Rod wipers are not fully efficient when used to seal in the opposite direction. They are somehow U-type, offering partial sealing, but you can't rely on them for your primary seals. The rod U-cup seal applications have a buffer seal in front of them. They feature mostly in heavy-duty applications with high shock loads such as excavators and steel mills. The buffer seals protect the U-cup and guards against pressure spikes. 

The end seal, on the other hand, seals the gland from the barrel's rod side. In this case, the gland is the head side. While this is a static seal, it is enough for heavy-duty applications with O-rings and backups. Ideally, it can deal with extreme atmospheric pressure as well as the cylinder's pressure.

For static seals in pistons energising the right side, the fluid enters outside of the piston and moves across the threads. The piston has ribbons attached to the rod to allow a smooth bypass of fluids. While normal functioning of the cylinder is still possible without the static seals, there will be challenges in holding loads as well as some leakage. Faster or dynamic applications utilise O-rings and a couple of backups.

Wear strips have two guide rings and are useful in supporting loads on the rod and load differences between the rod side and the cap. Additionally, it's simpler to replace two wear strips than the entire piston or barrel. These two can handle all the wearing besides being easier to replace.

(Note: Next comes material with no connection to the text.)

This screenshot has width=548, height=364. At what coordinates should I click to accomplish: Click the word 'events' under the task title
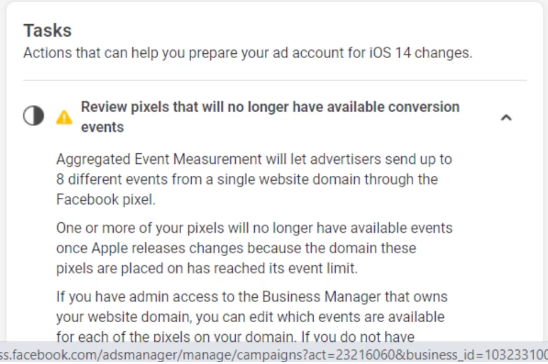click(x=102, y=127)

The piston seals are simply loaded T-Seals with the black part being the energiser. Likewise, they can be of the O-ring type with two backups on both sides. They can be locking backup washers that are highly effective all round. 

Finally, there is a pump with a mechanical shaft seal that may be spring-loaded. Here, there is a static seal that closes the end head from the body. Gear pumps, for instance, are highly effective but also cheap to purchase.